I gave I look through my books and English is wonderfully ambivalent when it comes to punctuation outside of prescriptive grammars. The descriptive grammars largely (if not completely) ignore punctuation and focus on spoken language, even the Cambridge Encyclopedia of The English Language reduces punctuation "rules" to a single page and reduces hyphen/en/em-dash to a typographical convention and does not say much more than the dash is often used in informal writing to replace other punctuation marks. All we really have here is convention and consistency, can you meet the challenge I outlined without following the conventions I laid out? It can be done but it will be considerably more verbose than it would be following those conventions which is not a bad thing.

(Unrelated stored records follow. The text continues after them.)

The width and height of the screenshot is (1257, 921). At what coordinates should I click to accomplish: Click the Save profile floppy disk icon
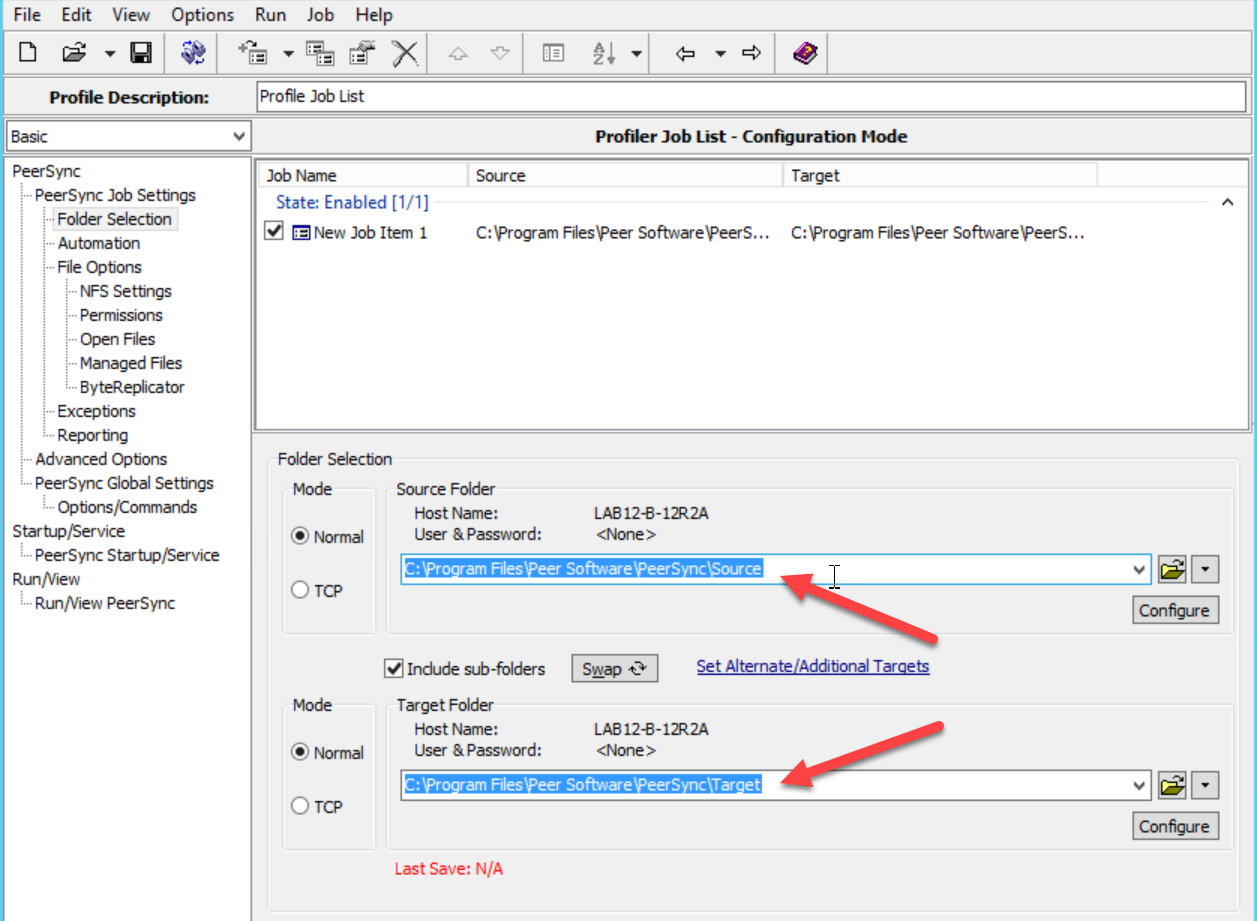[x=141, y=53]
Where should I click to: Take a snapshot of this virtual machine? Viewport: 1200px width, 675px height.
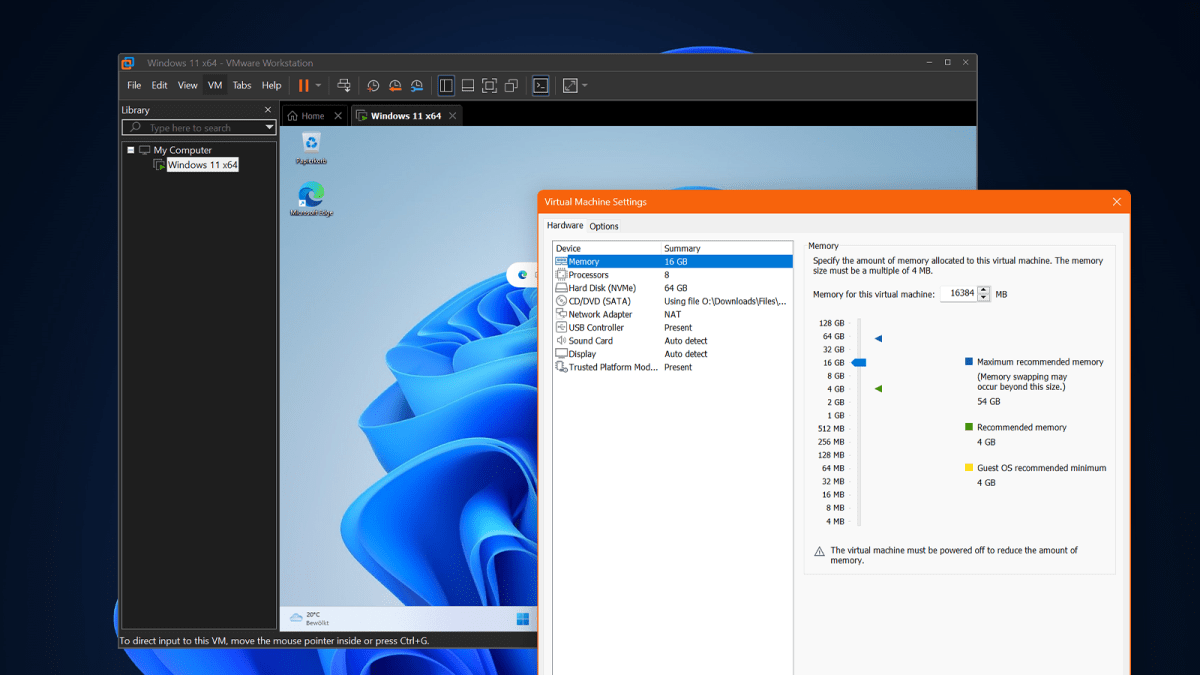373,85
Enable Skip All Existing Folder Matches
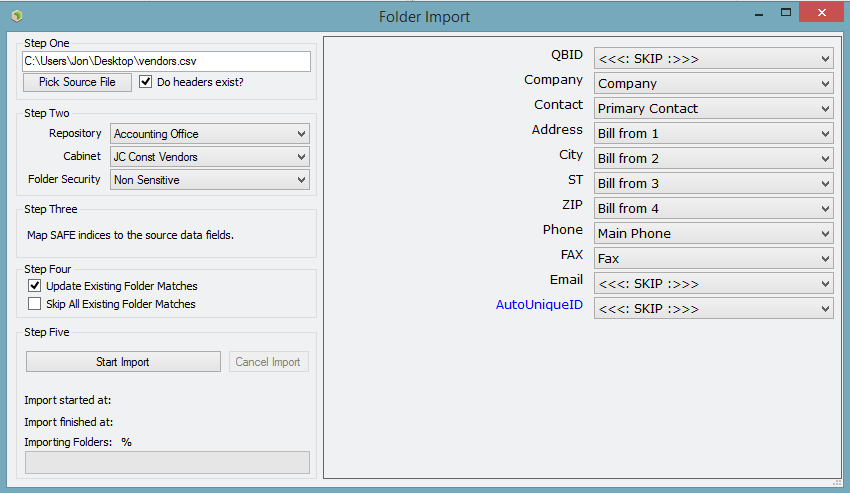This screenshot has width=850, height=493. pyautogui.click(x=35, y=304)
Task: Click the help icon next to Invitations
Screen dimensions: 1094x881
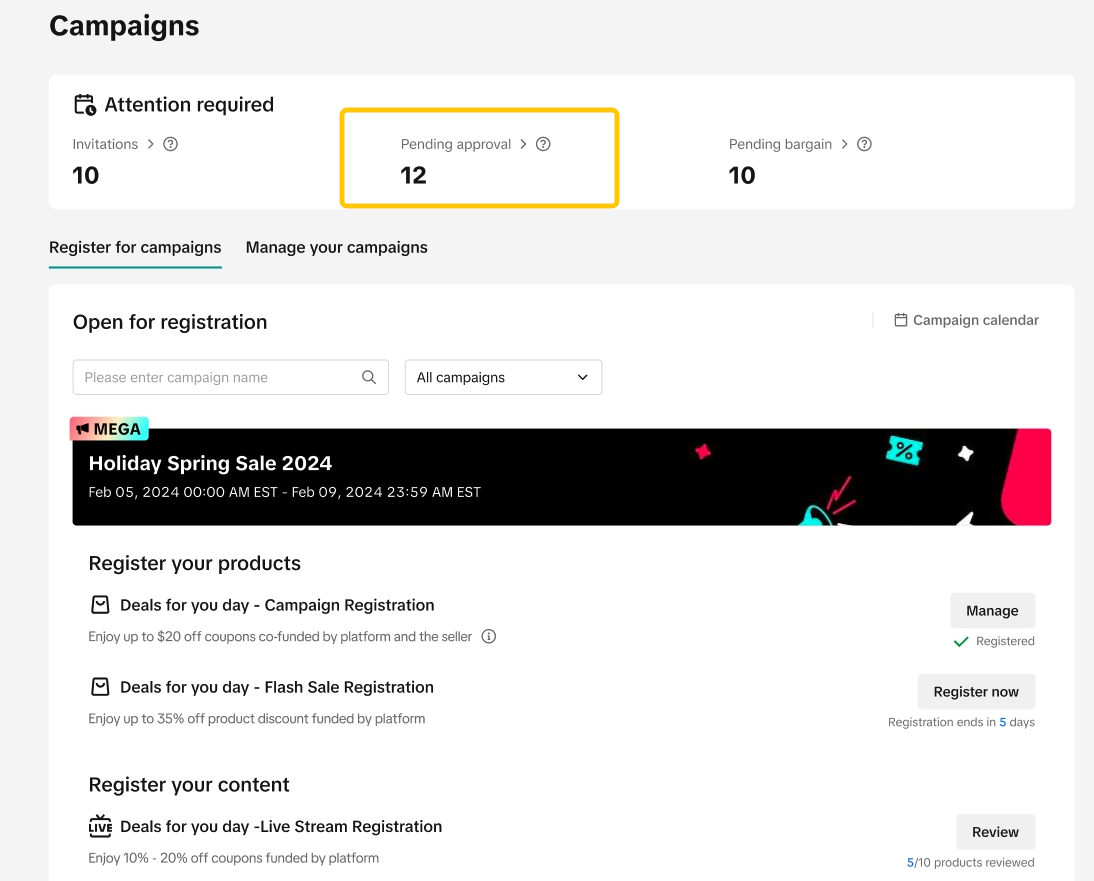Action: 171,144
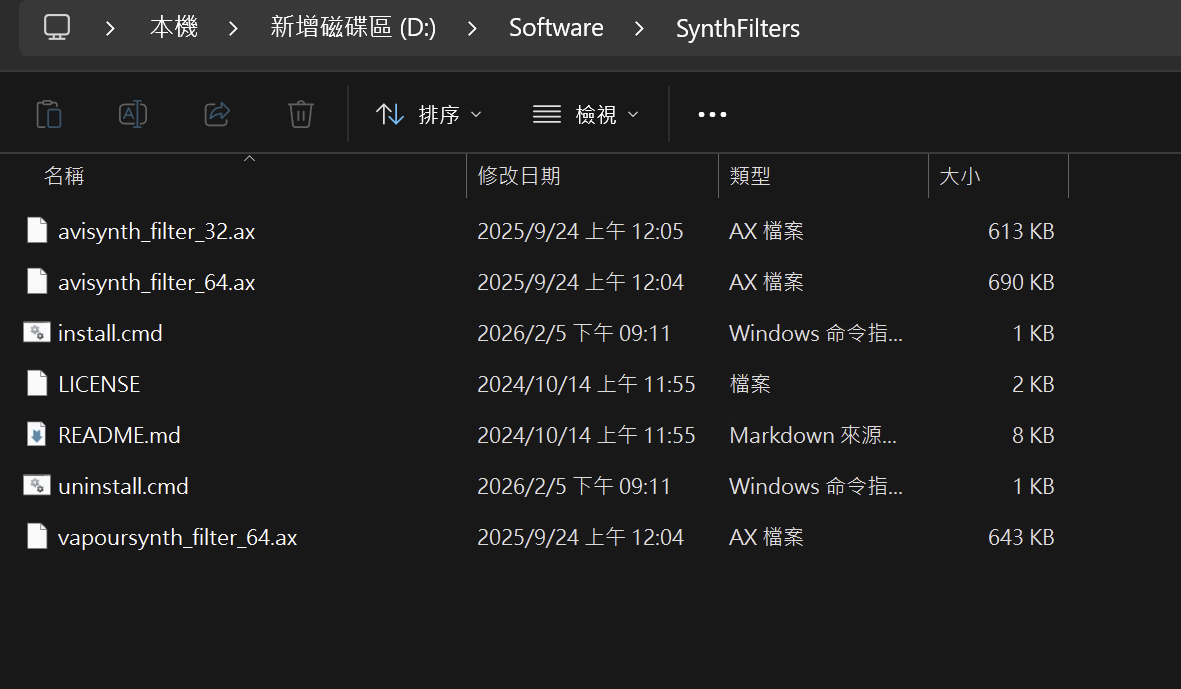Expand the chevron after Software breadcrumb

pos(639,29)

Authors like McCarthy, Krasznahorkai, Ellman, Bernhard have all built their style around breaking those conventions (yes, two are translations when it comes to English but they break the conventions in their own languages as well.) Even Joyce breaks the convention and he does it within single works, switches between adherence and breaking, but not many have pulled that off in the way he did.

It is a really complex thing and part of what makes English literature what it is. We have conventions which have evolved over time when it comes to punctuation and we have prescription, but we don't really have rules unless you are writing tech documents or journal submissions. It comes down to having a clear and consistent use more than anything else and using every punctuation mark for any accepted use based on whim is not clear or consistent.